• _PROVIDED PASSAGE_:
- From: <tvraman@almaden.ibm.com>
- Date: Wed, 13 Mar 2002 14:24:11 -0800
- To: "Tim Berners-Lee" <timbl@w3.org>
- Cc: <tvraman@almaden.ibm.com>, <www-tag@w3.org>, <dsr@w3.org>, "dan connolly" <connolly@w3.org>, "Philipp Hoschka" <ph@w3.org>
Hi Tim--
I agree that it's a W3C policy issue, --rather than a WWW architecture
question; I decided to burden the TAG with it primarily because I
wasn't sure where else to send it to get visibility across the W3C.
Glad you feel the same way as I do about proprietary document formats;
see "Welcome To The Universe Of Fancy Colored Paper" at
http://www.cs.cornell.edu/Info/People/raman/publications/colored-paper.html
--and let's keep our fingers crossed and hope that the mythical world
outlined therein doesn't come to pass on the WWW.

• _GOAL 1_: In the email, what is the title of the piece the writer links to about proprietary document formats?
The email and the records below it are unrelated to each other.

• _DATA EXTRACT_:
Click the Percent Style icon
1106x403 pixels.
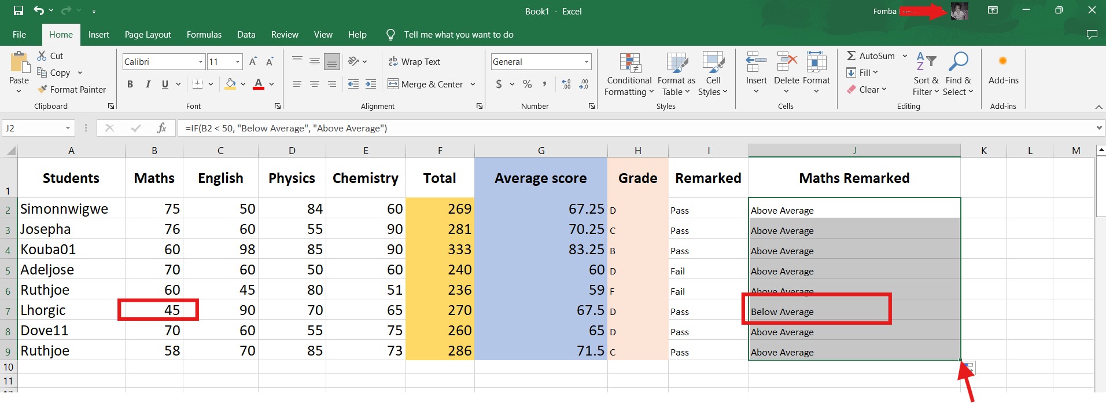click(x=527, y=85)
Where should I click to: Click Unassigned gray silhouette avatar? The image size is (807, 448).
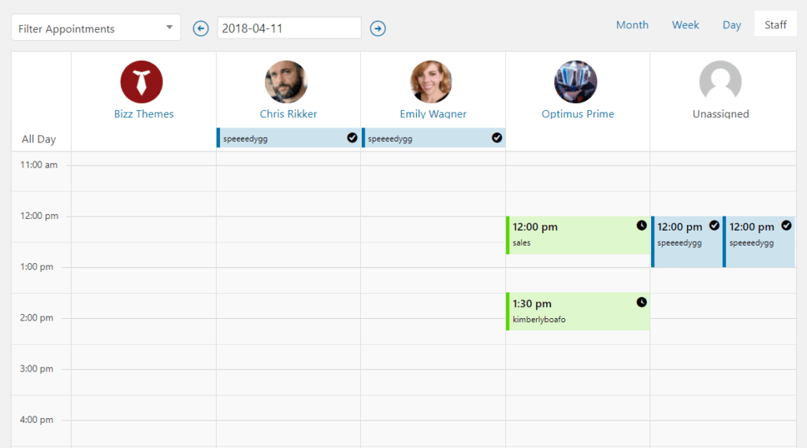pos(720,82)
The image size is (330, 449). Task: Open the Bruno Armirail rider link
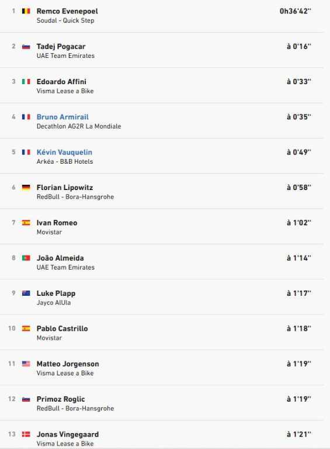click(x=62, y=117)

• _GOAL 2_: Render every line of the records as a numbered list, dropping any blank lines and leaving the pictures out.

• _FINAL ANSWER 1_: "Welcome To The Universe Of Fancy Colored Paper"

• _FINAL ANSWER 2_:
1. Click the Percent Style icon
2. 1106x403 pixels.
3. click(x=527, y=85)
4. Where should I click to: Click Unassigned gray silhouette avatar? The image size is (807, 448).
5. pos(720,82)
6. The image size is (330, 449). Task: Open the Bruno Armirail rider link
7. click(x=62, y=117)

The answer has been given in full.